On ne parvient pas, en revanche, à chiffrer l’enrichissement dont il est la source pour les pays d’accueil des redevables qui fuient la France afin d’échapper à ses rigueurs, ni corrélativement à mesurer l’appauvrissement que subit notre pays en raison de cet exode : perte de recettes fiscales, d’une part, perte d’activité économique entraînée par les désinvestissements qui accompagnent le transfert du domicile et la délocalisation des centres de profit, d’autre part. Après de longues années de départs continus non suivis de retours, la facture doit être lourde.

On ne parvient pas non plus à évaluer la ressource que représente l’ISF pour l’ensemble des conseils qui se portent au chevet des redevables. Les pouvoirs publics n’ont jamais cherché à mesurer l’ampleur de la valeur ajoutée que dégage l’ISF pour les acteurs que sont les avocats, les notaires, les experts-comptables, les conseils en gestion de patrimoine, les banquiers, les assureurs, les family officers, les évaluateurs, les antiquaires, les galeries d’art, les organismes de formation, les éditeurs, etc. Car, et c’est encore un trait paradoxal de notre impôt, le redevable doit nécessairement s’en remettre à une multitude d’intervenants extérieurs non seulement pour la gestion de l’impôt qu’il doit au Trésor mais aussi pour conquérir les diverses exonérations auxquelles il peut légalement prétendre, les plus importantes et les plus vitales étant l’exonération des biens professionnels et celle, partielle, des titres d’entreprise.  Du côté de ces intervenants, on se plaint de la difficulté de l’exercice, mais non des retombées économiques que comporte le service rendu. Il n’est pas totalement fantaisiste d’estimer que ces retombées s’approchent d’assez près du produit de l’impôt.

Passons sur les coûts de gestion par l’Etat de la collecte de l’impôt, frais qui englobent la rémunération des fonctionnaires chargés du contrôle et de ceux qui suivent les contentieux. S’agissant d’un impôt fortement individualisé reposant sur des évaluations multiples, cette occupation induit une dépense qui, par rapport au rendement de l’impôt, est substantiellement plus élevée que les frais de gestion d’une imposition de masse.

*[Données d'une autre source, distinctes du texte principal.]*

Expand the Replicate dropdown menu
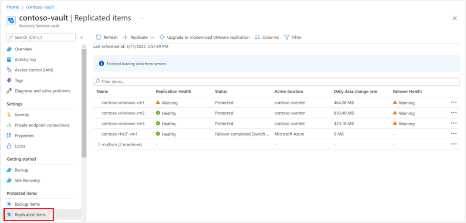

Mais il y a un procès que l’on ne saurait faire à l’ISF. On doit même lui reconnaître une éclatante vertu. Dans la configuration qui est la sienne depuis l’origine, cet impôt est un stimulant de l’activité entrepreneuriale. Parce qu’il n’atteint pas le patrimoine professionnel. Et que, du coup, nombre de contribuables trouvent leur salut dans leur implication au sein de leur entreprise, dans le réinvestissement systématique des bénéfices qui en proviennent et dans leur maintien aux commandes aussi longtemps que leurs forces le leur permettent. Le grand mérite de l’ISF est donc étrangement de stimuler un réflexe qui favorise l’essor de nos entreprises.  Même si c’est au prix de complications certaines - les praticiens savent combien il est souvent difficile de mettre le patrimoine professionnel en ordre de marche pour atteindre l’exonération espérée ou, s’agissant des titres d’entreprises détenus par les non-dirigeants, combien est délicat le maniement des engagements Dutreil donnant accès à l’exonération des trois quarts -  ce résultat dédommage la France d’une partie du handicap économique auquel elle s’est involontairement assujettie en voulant taxer annuellement le patrimoine.

A l’heure où s’ébauche le projet d’une nouvelle configuration de l’ISF, le gouvernement laisse percer  l’annonce de restrictions qui toucheraient l’exonération des biens professionnels. De grâce, enterrons cette funeste idée. On risque sinon de ne conserver de cet impôt paradoxal que ses effets bénéfiques pour les Etats riverains et les professionnels qui assistent les redevables. D’en faire un impôt économiquement dévastateur.